TEXT EXTRACT:

▼

Yes, many aircraft use sensor-fusion techniques so both GPS data and accelerometer data effect the estimated X, Y, Z position. Often they use a Kalman filter to do the data fusion. ( ; Why do I need a Kalman filter? )

Measuring X,Y,Z accurately for each photo is important for assembling photos into an aerial photographic map. (a) (b)

Low-cost GPS receivers typically produce a X,Y,Z position once a second with an accuracy better than 20 meters. That is "good precision" for photographic mapping with a small RC aircraft or finding the destination runway in a manned aircraft. It's pretty much useless for a quadcopter flying in a room or a small field less than 20 meters on a side.

(Some GPS receivers are available that use DGPS and other techniques to get better accuracy, or generate a position many more times per second, or both).

How do ... quadcopters measure positions (X,Y and Z)?

They usually don't.

My understanding is that most quadcopters aren't doing aerial mapping or fully autonomous motion, so they don't bother calculating XYZ position. (c) (d)

▲

DATA SECTION:

▼

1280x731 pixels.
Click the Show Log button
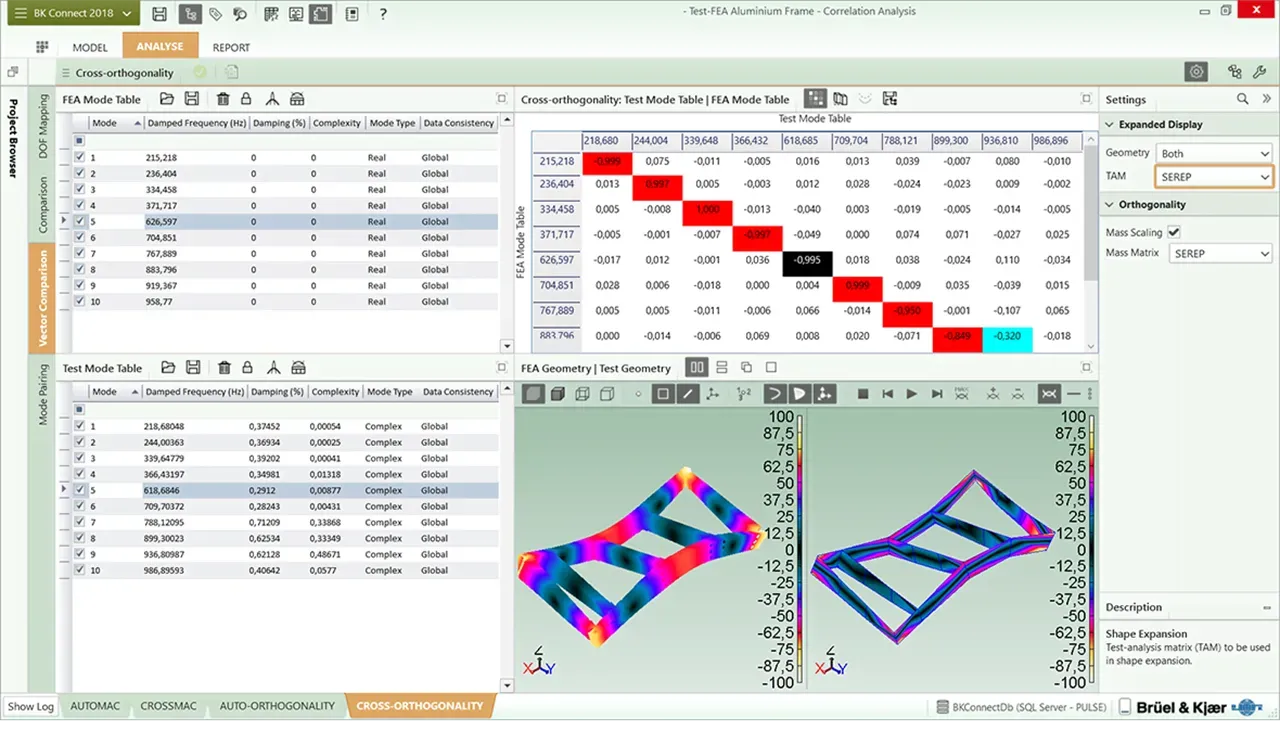[31, 706]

▲

THINGS TO DO:
1. Reproduce the stretch of the quadcopter positioning text from "Measuring X,Y,Z accurately" through "(X,Y and Z)?".
2. In the quadcopter positioning text, how often do low-cost GPS receivers typically produce an X,Y,Z position?

SOLUTIONS IN ORDER:
1.
Measuring X,Y,Z accurately for each photo is important for assembling photos into an aerial photographic map. (a) (b)

Low-cost GPS receivers typically produce a X,Y,Z position once a second with an accuracy better than 20 meters. That is "good precision" for photographic mapping with a small RC aircraft or finding the destination runway in a manned aircraft. It's pretty much useless for a quadcopter flying in a room or a small field less than 20 meters on a side.

(Some GPS receivers are available that use DGPS and other techniques to get better accuracy, or generate a position many more times per second, or both).

How do ... quadcopters measure positions (X,Y and Z)?

2. Once a second.